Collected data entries

Begin

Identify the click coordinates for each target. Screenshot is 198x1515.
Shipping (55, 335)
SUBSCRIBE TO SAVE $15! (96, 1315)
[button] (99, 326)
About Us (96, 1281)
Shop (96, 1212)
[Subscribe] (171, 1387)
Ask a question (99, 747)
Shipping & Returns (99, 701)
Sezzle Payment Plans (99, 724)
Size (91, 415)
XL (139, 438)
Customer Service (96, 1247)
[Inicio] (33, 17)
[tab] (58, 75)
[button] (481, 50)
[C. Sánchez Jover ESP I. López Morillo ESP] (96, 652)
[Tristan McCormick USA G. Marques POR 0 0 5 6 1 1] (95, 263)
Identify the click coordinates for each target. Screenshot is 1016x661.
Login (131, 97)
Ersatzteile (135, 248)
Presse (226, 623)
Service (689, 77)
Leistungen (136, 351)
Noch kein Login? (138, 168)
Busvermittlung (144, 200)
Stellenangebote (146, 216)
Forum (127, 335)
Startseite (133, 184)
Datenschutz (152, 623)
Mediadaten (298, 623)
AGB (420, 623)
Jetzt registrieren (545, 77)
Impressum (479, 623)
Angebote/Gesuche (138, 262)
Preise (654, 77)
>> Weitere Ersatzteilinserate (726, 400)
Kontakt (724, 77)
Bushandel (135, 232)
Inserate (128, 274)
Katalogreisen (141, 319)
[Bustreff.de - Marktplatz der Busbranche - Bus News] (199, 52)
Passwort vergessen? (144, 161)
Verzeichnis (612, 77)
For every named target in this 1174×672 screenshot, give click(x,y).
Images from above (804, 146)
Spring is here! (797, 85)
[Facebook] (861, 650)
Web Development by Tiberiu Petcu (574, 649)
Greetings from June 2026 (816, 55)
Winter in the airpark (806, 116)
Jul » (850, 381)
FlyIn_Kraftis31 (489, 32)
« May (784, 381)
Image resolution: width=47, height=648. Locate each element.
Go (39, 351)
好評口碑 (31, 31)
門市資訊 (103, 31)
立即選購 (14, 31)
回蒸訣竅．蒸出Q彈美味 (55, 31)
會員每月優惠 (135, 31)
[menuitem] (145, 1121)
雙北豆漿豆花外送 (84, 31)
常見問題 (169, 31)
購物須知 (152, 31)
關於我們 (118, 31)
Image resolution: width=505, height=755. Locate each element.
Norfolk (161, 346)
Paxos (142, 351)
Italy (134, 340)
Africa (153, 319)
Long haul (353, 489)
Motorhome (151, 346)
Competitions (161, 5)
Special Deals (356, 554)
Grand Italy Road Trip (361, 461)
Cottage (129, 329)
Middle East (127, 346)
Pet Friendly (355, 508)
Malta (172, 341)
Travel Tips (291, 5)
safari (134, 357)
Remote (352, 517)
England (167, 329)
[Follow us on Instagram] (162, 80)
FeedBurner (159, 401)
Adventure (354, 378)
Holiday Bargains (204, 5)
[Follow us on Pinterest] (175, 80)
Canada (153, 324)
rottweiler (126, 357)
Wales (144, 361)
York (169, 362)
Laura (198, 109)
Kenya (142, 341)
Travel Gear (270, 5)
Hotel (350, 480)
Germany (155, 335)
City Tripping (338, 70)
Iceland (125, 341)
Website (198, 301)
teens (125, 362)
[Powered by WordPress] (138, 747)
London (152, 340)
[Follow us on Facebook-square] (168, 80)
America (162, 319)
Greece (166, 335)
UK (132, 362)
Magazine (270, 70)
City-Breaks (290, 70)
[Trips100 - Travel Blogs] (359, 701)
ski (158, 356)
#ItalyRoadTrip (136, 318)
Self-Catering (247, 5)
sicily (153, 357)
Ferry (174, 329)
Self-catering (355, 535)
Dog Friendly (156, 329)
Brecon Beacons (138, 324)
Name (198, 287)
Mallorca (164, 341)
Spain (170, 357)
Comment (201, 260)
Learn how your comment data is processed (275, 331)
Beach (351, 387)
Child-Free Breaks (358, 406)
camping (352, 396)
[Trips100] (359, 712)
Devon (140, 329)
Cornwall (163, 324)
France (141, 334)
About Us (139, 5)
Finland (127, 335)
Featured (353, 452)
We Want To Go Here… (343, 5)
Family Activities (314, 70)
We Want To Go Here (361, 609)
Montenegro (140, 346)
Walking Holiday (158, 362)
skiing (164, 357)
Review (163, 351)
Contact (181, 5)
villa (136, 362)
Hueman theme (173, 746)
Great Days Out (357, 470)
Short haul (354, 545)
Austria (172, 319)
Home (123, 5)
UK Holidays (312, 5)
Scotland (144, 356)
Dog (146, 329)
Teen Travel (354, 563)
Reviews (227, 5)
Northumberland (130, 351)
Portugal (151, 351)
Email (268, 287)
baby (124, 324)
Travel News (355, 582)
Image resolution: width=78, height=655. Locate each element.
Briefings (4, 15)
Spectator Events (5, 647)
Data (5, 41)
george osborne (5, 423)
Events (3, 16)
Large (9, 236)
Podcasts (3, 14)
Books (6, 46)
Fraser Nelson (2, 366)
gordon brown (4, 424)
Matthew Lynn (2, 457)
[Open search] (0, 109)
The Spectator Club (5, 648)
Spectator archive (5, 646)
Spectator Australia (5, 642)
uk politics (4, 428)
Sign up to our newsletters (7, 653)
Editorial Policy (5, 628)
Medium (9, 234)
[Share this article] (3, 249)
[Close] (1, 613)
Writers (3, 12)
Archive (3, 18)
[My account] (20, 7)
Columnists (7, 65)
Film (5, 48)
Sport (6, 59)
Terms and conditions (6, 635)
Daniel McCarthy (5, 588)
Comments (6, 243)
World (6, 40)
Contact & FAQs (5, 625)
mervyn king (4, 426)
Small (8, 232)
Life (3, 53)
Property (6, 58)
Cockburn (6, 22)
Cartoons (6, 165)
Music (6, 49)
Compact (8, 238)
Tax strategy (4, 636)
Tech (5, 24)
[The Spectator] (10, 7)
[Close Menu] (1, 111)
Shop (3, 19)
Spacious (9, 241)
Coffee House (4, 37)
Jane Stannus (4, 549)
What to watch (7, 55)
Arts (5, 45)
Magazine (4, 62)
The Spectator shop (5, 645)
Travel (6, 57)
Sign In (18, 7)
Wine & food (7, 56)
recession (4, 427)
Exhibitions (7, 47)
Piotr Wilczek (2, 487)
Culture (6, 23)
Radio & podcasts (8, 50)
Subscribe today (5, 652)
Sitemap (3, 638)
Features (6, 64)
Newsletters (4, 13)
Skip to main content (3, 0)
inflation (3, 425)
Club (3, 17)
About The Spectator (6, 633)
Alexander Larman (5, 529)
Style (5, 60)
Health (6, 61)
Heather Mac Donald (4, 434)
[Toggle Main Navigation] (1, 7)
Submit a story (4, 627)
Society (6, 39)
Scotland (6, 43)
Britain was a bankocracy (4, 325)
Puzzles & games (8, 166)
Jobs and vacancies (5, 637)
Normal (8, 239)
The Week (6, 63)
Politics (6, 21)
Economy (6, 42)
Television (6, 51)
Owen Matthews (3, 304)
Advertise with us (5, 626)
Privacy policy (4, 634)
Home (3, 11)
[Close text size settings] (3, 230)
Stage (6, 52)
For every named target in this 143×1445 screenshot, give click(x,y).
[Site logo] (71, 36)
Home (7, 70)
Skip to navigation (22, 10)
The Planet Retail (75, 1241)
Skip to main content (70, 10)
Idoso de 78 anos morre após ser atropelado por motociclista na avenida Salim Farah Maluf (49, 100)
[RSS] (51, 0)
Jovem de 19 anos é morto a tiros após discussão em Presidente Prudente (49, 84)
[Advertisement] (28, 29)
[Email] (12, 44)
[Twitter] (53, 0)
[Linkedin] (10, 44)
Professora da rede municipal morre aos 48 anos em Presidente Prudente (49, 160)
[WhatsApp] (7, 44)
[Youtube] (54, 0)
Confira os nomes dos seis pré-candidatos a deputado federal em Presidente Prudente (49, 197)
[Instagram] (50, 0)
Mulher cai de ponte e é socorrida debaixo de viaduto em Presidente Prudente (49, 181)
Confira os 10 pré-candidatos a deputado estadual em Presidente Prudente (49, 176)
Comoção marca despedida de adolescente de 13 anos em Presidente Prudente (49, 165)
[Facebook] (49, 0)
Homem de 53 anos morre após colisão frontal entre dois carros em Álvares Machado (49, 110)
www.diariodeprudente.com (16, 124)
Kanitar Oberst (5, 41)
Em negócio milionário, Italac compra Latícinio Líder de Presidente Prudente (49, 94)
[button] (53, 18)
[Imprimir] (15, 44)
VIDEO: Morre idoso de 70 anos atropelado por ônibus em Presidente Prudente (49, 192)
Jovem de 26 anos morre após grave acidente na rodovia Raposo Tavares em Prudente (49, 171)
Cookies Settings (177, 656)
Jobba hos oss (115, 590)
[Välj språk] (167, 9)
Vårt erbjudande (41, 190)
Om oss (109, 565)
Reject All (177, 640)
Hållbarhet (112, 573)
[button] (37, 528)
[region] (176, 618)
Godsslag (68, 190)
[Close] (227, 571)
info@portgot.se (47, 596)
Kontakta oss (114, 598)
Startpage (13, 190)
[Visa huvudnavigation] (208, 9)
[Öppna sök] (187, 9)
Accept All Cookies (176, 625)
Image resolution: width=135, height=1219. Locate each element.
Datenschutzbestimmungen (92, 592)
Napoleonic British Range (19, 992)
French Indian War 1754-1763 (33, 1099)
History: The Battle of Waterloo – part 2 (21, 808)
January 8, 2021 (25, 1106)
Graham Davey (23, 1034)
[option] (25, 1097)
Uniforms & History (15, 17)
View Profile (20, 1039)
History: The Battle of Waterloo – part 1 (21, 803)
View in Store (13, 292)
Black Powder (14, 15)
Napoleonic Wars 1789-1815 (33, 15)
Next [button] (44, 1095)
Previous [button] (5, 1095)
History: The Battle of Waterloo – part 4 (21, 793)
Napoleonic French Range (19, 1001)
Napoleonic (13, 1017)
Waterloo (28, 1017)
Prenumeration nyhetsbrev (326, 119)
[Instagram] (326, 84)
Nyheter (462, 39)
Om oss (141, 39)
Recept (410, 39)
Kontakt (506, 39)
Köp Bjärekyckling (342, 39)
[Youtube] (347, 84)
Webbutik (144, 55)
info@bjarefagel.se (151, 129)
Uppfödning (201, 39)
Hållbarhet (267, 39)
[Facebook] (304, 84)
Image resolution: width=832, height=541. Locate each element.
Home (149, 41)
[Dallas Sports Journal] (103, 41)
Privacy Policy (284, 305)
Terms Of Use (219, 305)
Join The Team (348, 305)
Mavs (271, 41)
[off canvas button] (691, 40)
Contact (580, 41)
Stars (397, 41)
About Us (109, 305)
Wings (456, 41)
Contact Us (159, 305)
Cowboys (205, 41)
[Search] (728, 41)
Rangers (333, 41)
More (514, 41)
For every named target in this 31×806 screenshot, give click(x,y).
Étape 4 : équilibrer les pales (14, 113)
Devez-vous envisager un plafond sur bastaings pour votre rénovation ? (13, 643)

End

## Short task
Copy out, unchanged, the stretch of entries from the line containing "Stars (397, 41)" through the final entry.

## Worked answer
Stars (397, 41)
About Us (109, 305)
Wings (456, 41)
Contact Us (159, 305)
Cowboys (205, 41)
[Search] (728, 41)
Rangers (333, 41)
More (514, 41)
For every named target in this 31×806 screenshot, give click(x,y).
Étape 4 : équilibrer les pales (14, 113)
Devez-vous envisager un plafond sur bastaings pour votre rénovation ? (13, 643)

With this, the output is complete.